Hi,
We faced issue with code caching on multisite. In our structure we have few sites and in each of them we have modules folder.
Case 1:
On-site A we have EventSubscriber with 2 events(E1 and E2).
On-site B we have EventSubscriber with 1 events(E1).
After a while, we get site B down because drupal trying to call callback of E1 event but this method does not exist.
Case 2:
On-site A we have SomeForm with a redirect to page P1.
On-site B we have SomeForm with a redirect to page P2.
After a while on submit form on site B we get redirected to page P1.
After some investigation, i found the approximate cause of the error. Drupal use APC for caching, but site_path variable does not uses on building of apc prefix building.
web/core/lib/Drupal/Core/DrupalKernel.php:1041
protected function initializeSettings(Request $request) {
$site_path = static::findSitePath($request);
$this->setSitePath($site_path);
$class_loader_class = get_class($this->classLoader);
Settings::initialize($this->root, $site_path, $this->classLoader);
// Initialize our list of trusted HTTP Host headers to protect against
// header attacks.
$host_patterns = Settings::get('trusted_host_patterns', []);
if (PHP_SAPI !== 'cli' && !empty($host_patterns)) {
if (static::setupTrustedHosts($request, $host_patterns) === FALSE) {
throw new BadRequestHttpException('The provided host name is not valid for this server.');
}
}
// If the class loader is still the same, possibly
// upgrade to an optimized class loader.
if ($class_loader_class == get_class($this->classLoader)
&& Settings::get('class_loader_auto_detect', TRUE)) {
$prefix = Settings::getApcuPrefix('class_loader', $this->root);
In the last line you can see that $site_path does not send to prefix builder.
| Comment | File | Size | Author |
|---|---|---|---|
| #30 | 2984232-nr-bot.txt | 183 bytes | needs-review-queue-bot |
| #3 | drupal-adding_site_path_to_cache_prefix-2984232-3.patch | 723 bytes | sstanislav |
Comments
Comment #2
sstanislav commentedWhat do you think about this solution?
Comment #3
sstanislav commentedFixed to clear Drupal 8.6.x.
Comment #4
cilefen commentedComment #5
cilefen commentedComment #6
sstanislav commentedComment #7
cilefen commentedComment #8
hart0554 commentedWe've dealt with this problem and have to this point worked around by ensuring every site in the multisite has a unique hash salt, since `Settings::getApcuPrefix` will use the hash salt as part of the prefix (that is if 'apcu_ensure_unique_prefix' is set, and it seems to be in my case because this has been working, but I'm not sure how to validate that is actually set).
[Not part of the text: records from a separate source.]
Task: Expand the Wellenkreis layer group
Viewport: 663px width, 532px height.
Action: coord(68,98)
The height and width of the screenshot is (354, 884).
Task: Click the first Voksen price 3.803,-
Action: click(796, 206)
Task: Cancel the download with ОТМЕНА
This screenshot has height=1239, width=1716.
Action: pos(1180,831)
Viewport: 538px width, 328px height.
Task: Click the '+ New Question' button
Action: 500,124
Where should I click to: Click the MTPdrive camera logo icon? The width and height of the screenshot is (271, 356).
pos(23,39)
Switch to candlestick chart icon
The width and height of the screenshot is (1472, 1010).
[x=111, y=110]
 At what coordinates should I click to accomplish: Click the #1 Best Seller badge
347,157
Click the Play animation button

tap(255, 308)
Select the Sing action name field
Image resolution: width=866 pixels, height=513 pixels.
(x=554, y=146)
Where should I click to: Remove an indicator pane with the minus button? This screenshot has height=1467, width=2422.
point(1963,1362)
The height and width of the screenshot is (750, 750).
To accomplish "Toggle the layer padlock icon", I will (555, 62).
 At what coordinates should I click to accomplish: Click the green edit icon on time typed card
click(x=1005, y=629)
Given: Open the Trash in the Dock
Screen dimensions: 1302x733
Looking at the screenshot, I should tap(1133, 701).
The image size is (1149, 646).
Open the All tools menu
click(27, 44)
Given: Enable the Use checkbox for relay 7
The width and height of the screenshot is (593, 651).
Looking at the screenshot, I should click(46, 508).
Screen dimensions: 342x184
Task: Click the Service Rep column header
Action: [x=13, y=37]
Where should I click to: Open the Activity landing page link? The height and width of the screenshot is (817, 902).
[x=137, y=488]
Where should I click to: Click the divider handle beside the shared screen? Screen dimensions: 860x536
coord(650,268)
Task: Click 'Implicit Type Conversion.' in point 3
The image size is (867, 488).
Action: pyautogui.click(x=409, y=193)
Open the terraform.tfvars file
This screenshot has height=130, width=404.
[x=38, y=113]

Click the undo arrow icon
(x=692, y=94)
This would seem a more reliable solution since $site_path is included in the prefix regardless of the apcu setting.
Comment #10
wim leers#2474909: Allow Simpletest to use the same APC user cache prefix so that tests can share the classmap and other cache objects introduced this. The goal was to avoid APCu fragmentation. Otherwise each individual site (both when testing and in case of multisite) would end up caching the exact same data multiple times under different keys.
\Drupal\Core\Site\Settings::getApcuPrefix()(introduced in that issue) has this in its docs:And this issue says:
So in your case you want to set
apcu_ensure_unique_prefixto TRUE in yoursettings.php. This is also what @hart0554 said.That would make things work as expected. But is it a good idea?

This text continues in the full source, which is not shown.